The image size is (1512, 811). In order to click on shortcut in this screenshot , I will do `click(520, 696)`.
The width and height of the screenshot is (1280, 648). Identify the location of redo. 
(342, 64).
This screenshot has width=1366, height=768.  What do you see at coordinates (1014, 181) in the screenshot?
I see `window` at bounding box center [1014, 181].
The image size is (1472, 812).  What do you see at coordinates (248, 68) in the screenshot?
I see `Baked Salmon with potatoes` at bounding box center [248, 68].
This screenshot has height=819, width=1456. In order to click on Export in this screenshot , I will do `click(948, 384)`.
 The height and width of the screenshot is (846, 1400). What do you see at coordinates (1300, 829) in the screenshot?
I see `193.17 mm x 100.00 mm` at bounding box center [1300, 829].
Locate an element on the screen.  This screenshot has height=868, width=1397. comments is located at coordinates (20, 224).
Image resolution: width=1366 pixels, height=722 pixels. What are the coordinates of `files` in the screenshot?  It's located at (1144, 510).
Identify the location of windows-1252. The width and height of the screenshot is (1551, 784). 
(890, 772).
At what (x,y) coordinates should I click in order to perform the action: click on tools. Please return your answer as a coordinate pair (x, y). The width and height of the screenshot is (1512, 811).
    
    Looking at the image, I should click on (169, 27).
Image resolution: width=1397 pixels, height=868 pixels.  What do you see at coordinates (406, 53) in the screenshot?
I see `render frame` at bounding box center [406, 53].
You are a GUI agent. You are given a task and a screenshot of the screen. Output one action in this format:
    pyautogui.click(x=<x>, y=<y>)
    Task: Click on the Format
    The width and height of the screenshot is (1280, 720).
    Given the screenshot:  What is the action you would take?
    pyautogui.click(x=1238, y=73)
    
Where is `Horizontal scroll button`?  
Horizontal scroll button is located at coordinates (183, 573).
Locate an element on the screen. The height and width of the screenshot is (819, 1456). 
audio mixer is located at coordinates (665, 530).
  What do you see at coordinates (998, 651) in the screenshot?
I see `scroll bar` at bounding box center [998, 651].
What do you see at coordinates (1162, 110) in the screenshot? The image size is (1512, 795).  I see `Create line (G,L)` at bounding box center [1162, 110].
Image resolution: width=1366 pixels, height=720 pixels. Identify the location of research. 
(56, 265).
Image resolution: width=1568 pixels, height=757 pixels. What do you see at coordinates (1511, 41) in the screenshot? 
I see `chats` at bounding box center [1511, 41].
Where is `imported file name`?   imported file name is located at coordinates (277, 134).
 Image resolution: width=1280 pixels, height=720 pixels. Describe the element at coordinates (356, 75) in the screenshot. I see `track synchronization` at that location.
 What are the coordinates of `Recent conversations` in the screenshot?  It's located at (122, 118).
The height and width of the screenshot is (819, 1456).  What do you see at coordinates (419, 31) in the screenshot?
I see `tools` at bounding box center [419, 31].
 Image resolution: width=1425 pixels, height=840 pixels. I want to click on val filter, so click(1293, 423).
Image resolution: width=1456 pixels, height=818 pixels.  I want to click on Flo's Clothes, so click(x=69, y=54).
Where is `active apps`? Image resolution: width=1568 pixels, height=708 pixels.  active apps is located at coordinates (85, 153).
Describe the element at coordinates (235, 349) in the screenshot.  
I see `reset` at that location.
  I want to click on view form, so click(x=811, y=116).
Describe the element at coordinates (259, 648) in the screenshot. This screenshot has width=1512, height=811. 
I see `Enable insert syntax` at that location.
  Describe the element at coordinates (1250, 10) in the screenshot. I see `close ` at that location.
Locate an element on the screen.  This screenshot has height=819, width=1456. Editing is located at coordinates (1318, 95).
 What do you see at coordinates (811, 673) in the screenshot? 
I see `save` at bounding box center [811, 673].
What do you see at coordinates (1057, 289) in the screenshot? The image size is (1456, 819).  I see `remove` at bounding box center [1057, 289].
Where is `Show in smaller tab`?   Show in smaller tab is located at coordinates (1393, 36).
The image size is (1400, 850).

..........

Task description:
Edit the data above by replacing every "image size" with "screen size", and leave everything else unchanged.

Solution to the problem:
The screen size is (1512, 811). In order to click on shortcut in this screenshot , I will do `click(520, 696)`.
The width and height of the screenshot is (1280, 648). Identify the location of redo. 
(342, 64).
This screenshot has width=1366, height=768.  What do you see at coordinates (1014, 181) in the screenshot?
I see `window` at bounding box center [1014, 181].
The screen size is (1472, 812).  What do you see at coordinates (248, 68) in the screenshot?
I see `Baked Salmon with potatoes` at bounding box center [248, 68].
This screenshot has height=819, width=1456. In order to click on Export in this screenshot , I will do `click(948, 384)`.
 The height and width of the screenshot is (846, 1400). What do you see at coordinates (1300, 829) in the screenshot?
I see `193.17 mm x 100.00 mm` at bounding box center [1300, 829].
Locate an element on the screen.  This screenshot has height=868, width=1397. comments is located at coordinates (20, 224).
Image resolution: width=1366 pixels, height=722 pixels. What are the coordinates of `files` in the screenshot?  It's located at (1144, 510).
Identify the location of windows-1252. The width and height of the screenshot is (1551, 784). 
(890, 772).
At what (x,y) coordinates should I click in order to perform the action: click on tools. Please return your answer as a coordinate pair (x, y). The width and height of the screenshot is (1512, 811).
    
    Looking at the image, I should click on (169, 27).
Image resolution: width=1397 pixels, height=868 pixels.  What do you see at coordinates (406, 53) in the screenshot?
I see `render frame` at bounding box center [406, 53].
You are a GUI agent. You are given a task and a screenshot of the screen. Output one action in this format:
    pyautogui.click(x=<x>, y=<y>)
    Task: Click on the Format
    The width and height of the screenshot is (1280, 720).
    Given the screenshot:  What is the action you would take?
    pyautogui.click(x=1238, y=73)
    
Where is `Horizontal scroll button`?  
Horizontal scroll button is located at coordinates (183, 573).
Locate an element on the screen. The height and width of the screenshot is (819, 1456). 
audio mixer is located at coordinates (665, 530).
  What do you see at coordinates (998, 651) in the screenshot?
I see `scroll bar` at bounding box center [998, 651].
What do you see at coordinates (1162, 110) in the screenshot? The screen size is (1512, 795).  I see `Create line (G,L)` at bounding box center [1162, 110].
Image resolution: width=1366 pixels, height=720 pixels. Identify the location of research. 
(56, 265).
Image resolution: width=1568 pixels, height=757 pixels. What do you see at coordinates (1511, 41) in the screenshot? 
I see `chats` at bounding box center [1511, 41].
Where is `imported file name`?   imported file name is located at coordinates (277, 134).
 Image resolution: width=1280 pixels, height=720 pixels. Describe the element at coordinates (356, 75) in the screenshot. I see `track synchronization` at that location.
 What are the coordinates of `Recent conversations` in the screenshot?  It's located at (122, 118).
The height and width of the screenshot is (819, 1456).  What do you see at coordinates (419, 31) in the screenshot?
I see `tools` at bounding box center [419, 31].
 Image resolution: width=1425 pixels, height=840 pixels. I want to click on val filter, so click(1293, 423).
Image resolution: width=1456 pixels, height=818 pixels.  I want to click on Flo's Clothes, so click(x=69, y=54).
Where is `active apps`? Image resolution: width=1568 pixels, height=708 pixels.  active apps is located at coordinates (85, 153).
Describe the element at coordinates (235, 349) in the screenshot.  
I see `reset` at that location.
  I want to click on view form, so click(x=811, y=116).
Describe the element at coordinates (259, 648) in the screenshot. This screenshot has width=1512, height=811. 
I see `Enable insert syntax` at that location.
  Describe the element at coordinates (1250, 10) in the screenshot. I see `close ` at that location.
Locate an element on the screen.  This screenshot has height=819, width=1456. Editing is located at coordinates (1318, 95).
 What do you see at coordinates (811, 673) in the screenshot? 
I see `save` at bounding box center [811, 673].
What do you see at coordinates (1057, 289) in the screenshot? The screen size is (1456, 819).  I see `remove` at bounding box center [1057, 289].
Where is `Show in smaller tab`?   Show in smaller tab is located at coordinates (1393, 36).
The screen size is (1400, 850).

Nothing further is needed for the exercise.